Cette nouvelle position ne signifie pas seulement « l’Amérique d’abord », mais « l’Amérique d’abord et seulement l’Amérique » – et un cadeau au Hamas, à Daesh, aux rebelles houthis et à tous ceux qui souhaitent montrer que la coexistence avec les États-Unis est impossible. Le shutdown est également une bonne nouvelle pour la Chine, dont l’initiative de développement mondial sera renforcée en se positionnant pour remplacer l’Amérique. Les gens désespérés se tourneront vers les extrémistes qui diront qu’on ne peut plus jamais faire confiance aux États-Unis. Et en provoquant la misère et en aliénant les alliés actuels et potentiels, loin de rendre à l’Amérique sa grandeur, l’annulation de l’aide ne fera que l’affaiblir.

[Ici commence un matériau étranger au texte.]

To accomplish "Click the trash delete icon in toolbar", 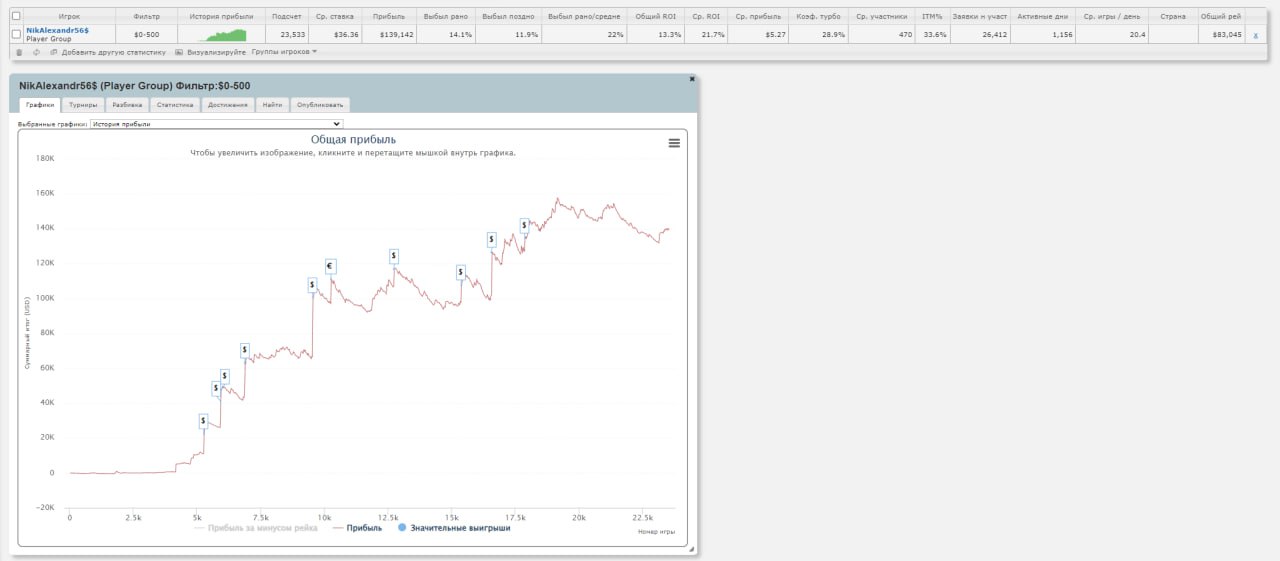I will pyautogui.click(x=20, y=52).
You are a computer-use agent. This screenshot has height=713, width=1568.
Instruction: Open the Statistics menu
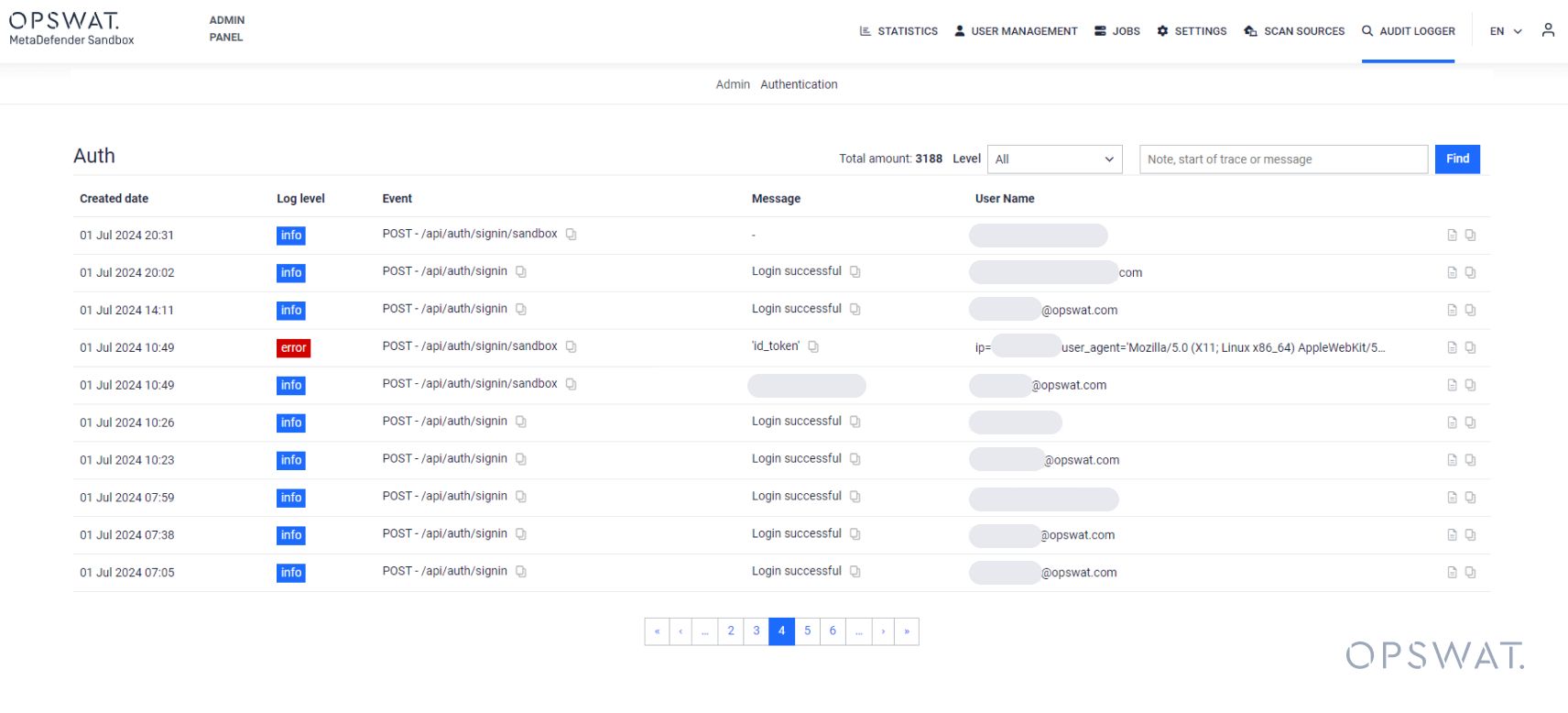tap(898, 31)
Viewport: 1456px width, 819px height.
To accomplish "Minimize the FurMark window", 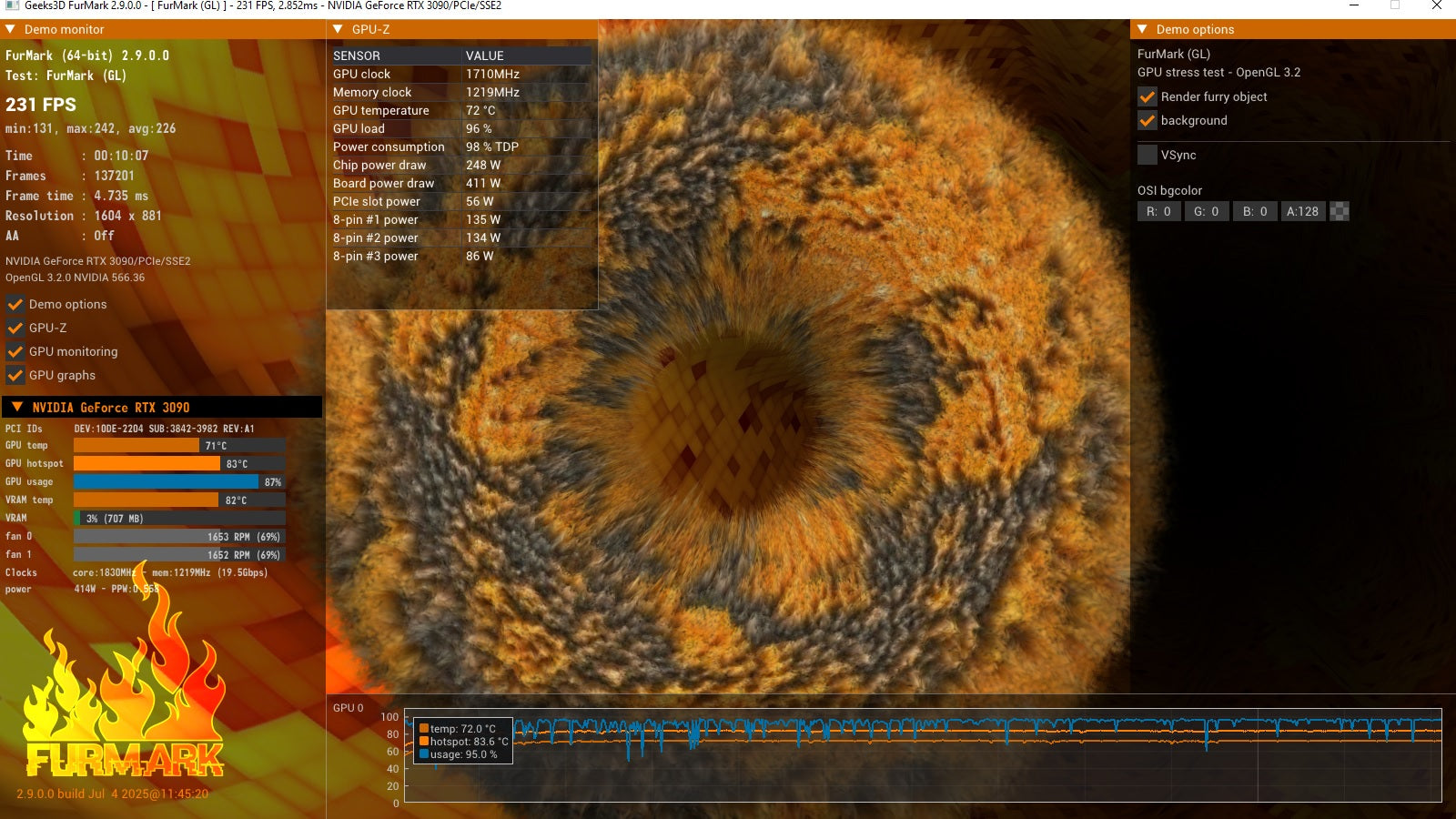I will coord(1354,5).
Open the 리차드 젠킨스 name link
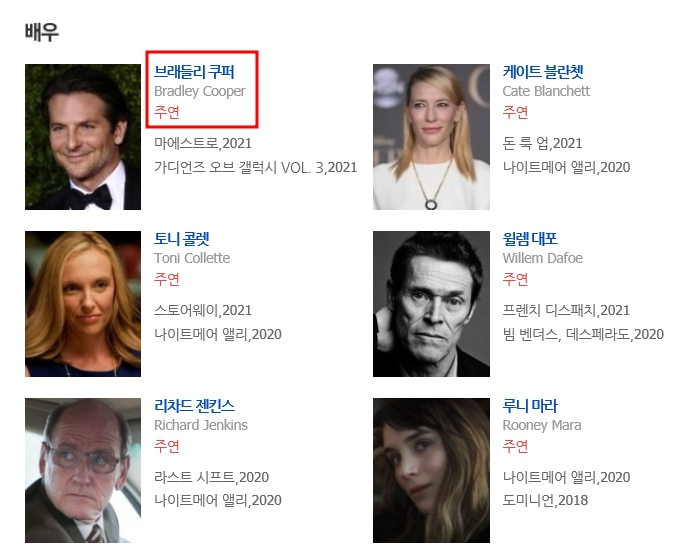The height and width of the screenshot is (553, 684). 194,405
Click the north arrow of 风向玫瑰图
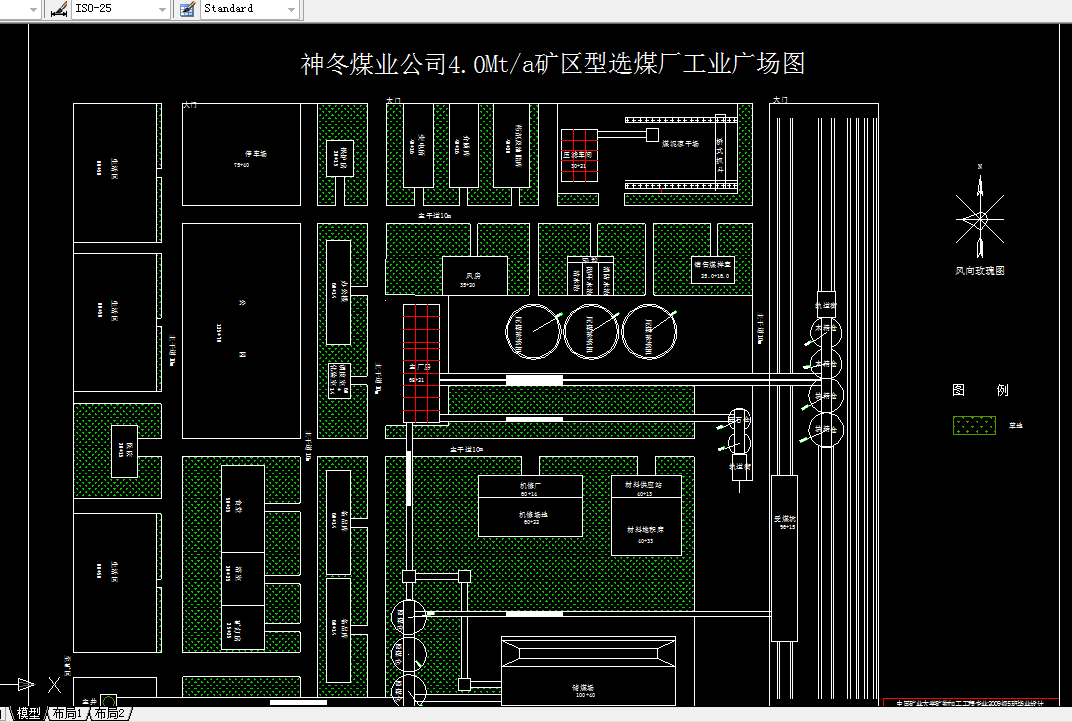1072x722 pixels. click(981, 185)
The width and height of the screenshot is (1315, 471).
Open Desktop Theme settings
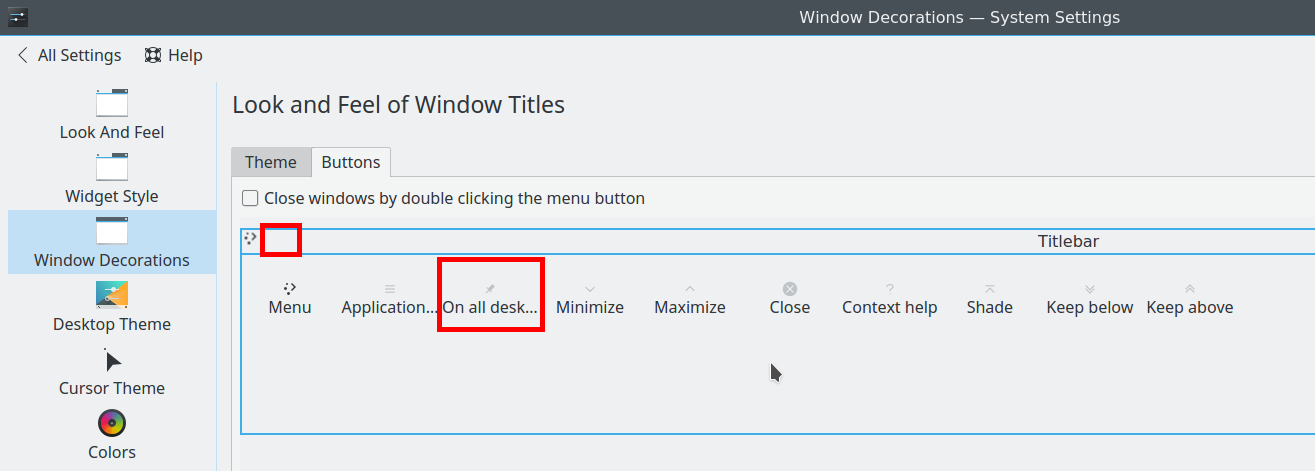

La tragédie pour la planète est que les coupes budgétaires américaines s’ajoutent à la diminution des budgets d’aide des économies les plus riches du monde, de l’Allemagne au Royaume-Uni. Les agences d’aide internationales sont désormais tellement sous-financées qu’en 2024, pour la deuxième année consécutive, l’ONU a couvert moins de la moitié de son objectif de financement humanitaire de près de 50 milliards de dollars – à un moment où la multiplication des conflits et des catastrophes naturelles nécessite plus que jamais des subventions des donateurs. Oui, nous pouvons discuter de la manière dont une plus grande réciprocité peut créer un système plus équitable de partage des charges – mais de nouvelles coupes budgétaires menacent de provoquer davantage de décès évitables, et un monde plus pauvre finira par appauvrir également les États-Unis.

La générosité des États-Unis est souvent perçue comme une simple charité, mais il est dans l’intérêt du pays de se montrer généreux, car la création d’un monde plus stable profite à tous. Nous y gagnerons tous si l’USAid parvient à limiter la propagation des maladies infectieuses, à prévenir la malnutrition en République démocratique du Congo et au Soudan, à stopper la montée de l’État islamique en Syrie et à soutenir une reconstruction humanitaire et équitable à Gaza et en Ukraine. Seule la vision la plus étroite et la plus bornée de ce qui constitue « l’Amérique d’abord » peut justifier le désastre que l’Amérique a déversé sur le monde.